The criticism of Lockhart was not without justification, but Whitehall mandarins would have done well to turn the spotlight on themselves. In the months since the Bolshevik revolution, their dealings with Russia had been muddle-headed and inconsistent. They had vacillated, made policy U-turns and failed to inform Lockhart of their thinking. Their most important decision was whether or not to risk the Bolsheviks’ wrath by landing troops in the northern ports. Yet even on this issue, there was no clarity.
‘For three months London had given no indication of its policy or policies,’ wrote Lockhart. It was scarcely surprising that he found it impossible to do his job.
He responded to their criticism of him with a withering assessment of their own conduct. ‘There was no British policy, unless seven different policies can be called a policy.’
Even Lenin agreed with Lockhart. ‘Your Lloyd George,’ he said, ‘is like a man playing roulette and scattering chips on every number.’
In such troubled times, Lockhart sought solace in women. He had fallen head over heels in love with the dazzlingly seductive Maria Zakrveskia, an old-style aristocrat possessed with charm, wit and unconventional good looks. Moura – that was what everyone called her – had previously been married to Count von Benckendorff, the Tsarist ambassador to London. The count’s murder at the hands of the Bolsheviks had left her single. Now, she was to find herself the focus of Lockhart’s most ardent devotions.
He confessed himself to be spellbound by Moura’s vitality, and he lavished her with presents and praise. ‘Into my life something had entered which was stronger than any other tie, stronger than life itself.’
He vowed never to be parted from his beloved Moura, who became a living obsession. ‘Where she loved, there was her world,’ he wrote, ‘and her philosophy of life had made her mistress of all the consequences.’ So fervent was his ardour that he flaunted Moura in public and did little to conceal their affair from the prying eyes of the Cheka.
Lockhart had originally been sent to Moscow as a semi-official agent of the British government. His diplomatic accreditation had given him access to Lenin, Trotsky and other senior Bolsheviks. But the rumour that he had been involved in Savinkov’s counter-revolution, coupled with the increasing likelihood of Allied intervention in Northern Russia, had earned him the mistrust of the new regime.
‘The sands were running out,’ wrote Lockhart of the increasingly bleak political situation. ‘We were drifting rapidly towards the inevitable tragedy.’

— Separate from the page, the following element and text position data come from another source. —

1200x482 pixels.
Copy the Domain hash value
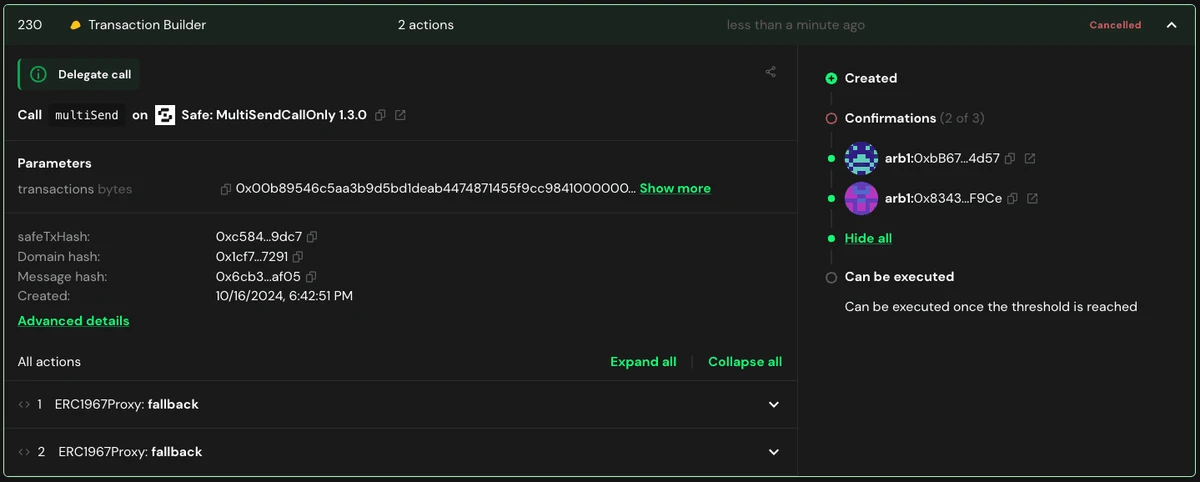[298, 257]
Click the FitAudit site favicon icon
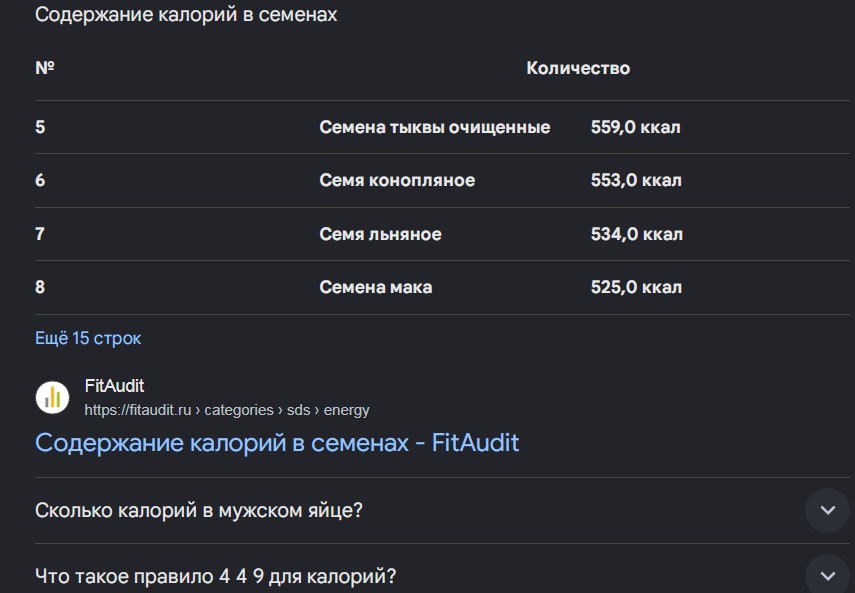 [x=52, y=397]
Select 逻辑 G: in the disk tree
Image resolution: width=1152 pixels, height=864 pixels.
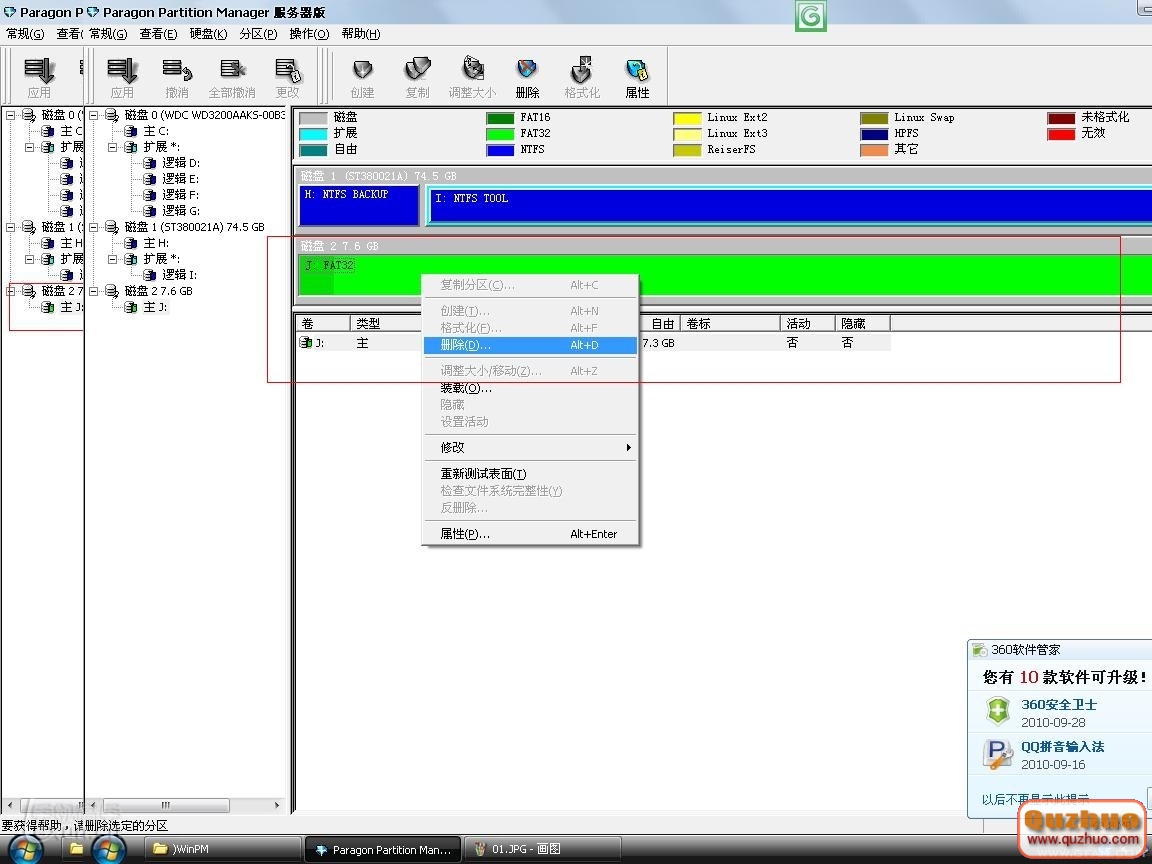pos(180,211)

That tragedy moved one step nearer on the evening of 17 July 1918, eight months after the revolution, when Lockhart became the first Westerner to learn of the brutal execution of Tsar Nicholas II, his wife the tsarina, and all of their children. News of the killings was immediately conveyed to London, where it caused shock and outrage. The attitude of the Bolshevik government made the crime all the more heinous in the eyes of British ministers.
‘There was no question of disapproval or disavowal,’ wrote Lockhart. ‘In its leading articles, the Bolshevik press did everything it could to justify the murder and reviled the tsar as a tyrant and a butcher.’
While Allied governments digested news of the tsar’s execution, a game of diplomatic brinkmanship was being played out in the northern town of Vologda. It only served to reinforce Lockhart’s opinion that real danger was just around the corner.